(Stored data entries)
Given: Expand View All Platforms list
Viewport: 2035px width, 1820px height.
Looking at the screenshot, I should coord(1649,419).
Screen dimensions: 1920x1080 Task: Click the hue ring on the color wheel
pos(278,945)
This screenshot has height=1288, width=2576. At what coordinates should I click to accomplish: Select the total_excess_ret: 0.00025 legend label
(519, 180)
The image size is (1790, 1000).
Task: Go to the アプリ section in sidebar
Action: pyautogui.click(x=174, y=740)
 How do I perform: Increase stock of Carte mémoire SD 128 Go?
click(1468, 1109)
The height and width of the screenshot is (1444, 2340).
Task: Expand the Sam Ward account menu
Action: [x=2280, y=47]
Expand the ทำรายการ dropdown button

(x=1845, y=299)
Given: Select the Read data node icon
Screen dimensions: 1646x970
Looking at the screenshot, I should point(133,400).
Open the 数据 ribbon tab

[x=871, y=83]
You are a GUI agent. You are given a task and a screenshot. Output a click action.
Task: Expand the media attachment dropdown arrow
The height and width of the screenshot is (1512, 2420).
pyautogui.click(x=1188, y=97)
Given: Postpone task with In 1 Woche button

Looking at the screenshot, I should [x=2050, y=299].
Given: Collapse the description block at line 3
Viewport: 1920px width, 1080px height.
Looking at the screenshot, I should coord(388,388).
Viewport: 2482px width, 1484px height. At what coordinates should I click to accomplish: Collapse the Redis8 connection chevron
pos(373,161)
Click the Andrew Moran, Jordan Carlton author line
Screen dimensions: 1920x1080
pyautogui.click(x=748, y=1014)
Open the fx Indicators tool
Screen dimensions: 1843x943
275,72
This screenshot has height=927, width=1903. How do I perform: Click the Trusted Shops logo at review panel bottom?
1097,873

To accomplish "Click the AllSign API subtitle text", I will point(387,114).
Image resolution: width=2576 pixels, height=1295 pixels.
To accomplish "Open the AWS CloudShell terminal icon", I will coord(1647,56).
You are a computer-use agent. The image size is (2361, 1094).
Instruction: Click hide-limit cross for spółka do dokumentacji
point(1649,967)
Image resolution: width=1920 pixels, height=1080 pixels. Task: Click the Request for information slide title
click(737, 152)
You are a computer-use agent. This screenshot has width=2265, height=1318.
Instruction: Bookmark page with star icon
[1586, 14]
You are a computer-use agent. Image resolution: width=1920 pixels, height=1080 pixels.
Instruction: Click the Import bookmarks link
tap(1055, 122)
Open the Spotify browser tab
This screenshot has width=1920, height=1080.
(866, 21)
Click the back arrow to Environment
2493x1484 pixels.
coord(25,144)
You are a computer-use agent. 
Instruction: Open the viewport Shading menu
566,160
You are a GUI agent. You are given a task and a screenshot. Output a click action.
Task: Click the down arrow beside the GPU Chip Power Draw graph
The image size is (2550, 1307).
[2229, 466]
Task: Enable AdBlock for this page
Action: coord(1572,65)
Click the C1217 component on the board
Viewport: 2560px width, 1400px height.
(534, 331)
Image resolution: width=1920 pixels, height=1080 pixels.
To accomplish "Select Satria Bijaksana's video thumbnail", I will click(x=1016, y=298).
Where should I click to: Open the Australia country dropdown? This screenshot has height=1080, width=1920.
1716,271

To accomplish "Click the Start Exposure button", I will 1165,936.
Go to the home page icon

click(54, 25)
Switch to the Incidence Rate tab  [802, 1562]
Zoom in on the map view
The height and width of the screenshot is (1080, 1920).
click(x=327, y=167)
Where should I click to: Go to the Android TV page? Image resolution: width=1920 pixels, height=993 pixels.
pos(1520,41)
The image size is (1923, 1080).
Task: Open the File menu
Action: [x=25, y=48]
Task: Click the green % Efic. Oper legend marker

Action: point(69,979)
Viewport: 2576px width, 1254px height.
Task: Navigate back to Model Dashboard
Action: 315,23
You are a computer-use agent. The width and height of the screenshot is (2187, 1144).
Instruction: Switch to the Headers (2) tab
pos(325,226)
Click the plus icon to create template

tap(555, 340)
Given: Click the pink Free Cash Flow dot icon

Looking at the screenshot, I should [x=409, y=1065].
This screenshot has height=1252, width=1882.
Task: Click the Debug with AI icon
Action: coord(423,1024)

● DIRECTIONS
An identical copy of the entries above is the expected result.

● WRITTEN REPLY
Given: Expand View All Platforms list
Viewport: 2035px width, 1820px height.
Looking at the screenshot, I should coord(1649,419).
Screen dimensions: 1920x1080 Task: Click the hue ring on the color wheel
pos(278,945)
This screenshot has height=1288, width=2576. At what coordinates should I click to accomplish: Select the total_excess_ret: 0.00025 legend label
(519, 180)
The image size is (1790, 1000).
Task: Go to the アプリ section in sidebar
Action: pyautogui.click(x=174, y=740)
 How do I perform: Increase stock of Carte mémoire SD 128 Go?
click(1468, 1109)
The height and width of the screenshot is (1444, 2340).
Task: Expand the Sam Ward account menu
Action: [x=2280, y=47]
Expand the ทำรายการ dropdown button

(x=1845, y=299)
Given: Select the Read data node icon
Screen dimensions: 1646x970
Looking at the screenshot, I should point(133,400).
Open the 数据 ribbon tab

[x=871, y=83]
You are a GUI agent. You are given a task and a screenshot. Output a click action.
Task: Expand the media attachment dropdown arrow
The height and width of the screenshot is (1512, 2420).
pyautogui.click(x=1188, y=97)
Given: Postpone task with In 1 Woche button

Looking at the screenshot, I should [x=2050, y=299].
Given: Collapse the description block at line 3
Viewport: 1920px width, 1080px height.
Looking at the screenshot, I should coord(388,388).
Viewport: 2482px width, 1484px height. At what coordinates should I click to accomplish: Collapse the Redis8 connection chevron
pos(373,161)
Click the Andrew Moran, Jordan Carlton author line
Screen dimensions: 1920x1080
pyautogui.click(x=748, y=1014)
Open the fx Indicators tool
Screen dimensions: 1843x943
275,72
This screenshot has height=927, width=1903. How do I perform: Click the Trusted Shops logo at review panel bottom?
1097,873

To accomplish "Click the AllSign API subtitle text", I will point(387,114).
Image resolution: width=2576 pixels, height=1295 pixels.
To accomplish "Open the AWS CloudShell terminal icon", I will coord(1647,56).
You are a computer-use agent. The image size is (2361, 1094).
Instruction: Click hide-limit cross for spółka do dokumentacji
point(1649,967)
Image resolution: width=1920 pixels, height=1080 pixels. Task: Click the Request for information slide title
click(737, 152)
You are a computer-use agent. This screenshot has width=2265, height=1318.
Instruction: Bookmark page with star icon
[1586, 14]
You are a computer-use agent. Image resolution: width=1920 pixels, height=1080 pixels.
Instruction: Click the Import bookmarks link
tap(1055, 122)
Open the Spotify browser tab
This screenshot has width=1920, height=1080.
(866, 21)
Click the back arrow to Environment
2493x1484 pixels.
coord(25,144)
You are a computer-use agent. 
Instruction: Open the viewport Shading menu
566,160
You are a GUI agent. You are given a task and a screenshot. Output a click action.
Task: Click the down arrow beside the GPU Chip Power Draw graph
The image size is (2550, 1307).
[2229, 466]
Task: Enable AdBlock for this page
Action: coord(1572,65)
Click the C1217 component on the board
Viewport: 2560px width, 1400px height.
(534, 331)
Image resolution: width=1920 pixels, height=1080 pixels.
To accomplish "Select Satria Bijaksana's video thumbnail", I will click(x=1016, y=298).
Where should I click to: Open the Australia country dropdown? This screenshot has height=1080, width=1920.
1716,271

To accomplish "Click the Start Exposure button", I will 1165,936.
Go to the home page icon

click(54, 25)
Switch to the Incidence Rate tab  [802, 1562]
Zoom in on the map view
The height and width of the screenshot is (1080, 1920).
click(x=327, y=167)
Where should I click to: Go to the Android TV page? Image resolution: width=1920 pixels, height=993 pixels.
pos(1520,41)
The image size is (1923, 1080).
Task: Open the File menu
Action: [x=25, y=48]
Task: Click the green % Efic. Oper legend marker

Action: point(69,979)
Viewport: 2576px width, 1254px height.
Task: Navigate back to Model Dashboard
Action: 315,23
You are a computer-use agent. The width and height of the screenshot is (2187, 1144).
Instruction: Switch to the Headers (2) tab
pos(325,226)
Click the plus icon to create template

tap(555, 340)
Given: Click the pink Free Cash Flow dot icon

Looking at the screenshot, I should [x=409, y=1065].
This screenshot has height=1252, width=1882.
Task: Click the Debug with AI icon
Action: coord(423,1024)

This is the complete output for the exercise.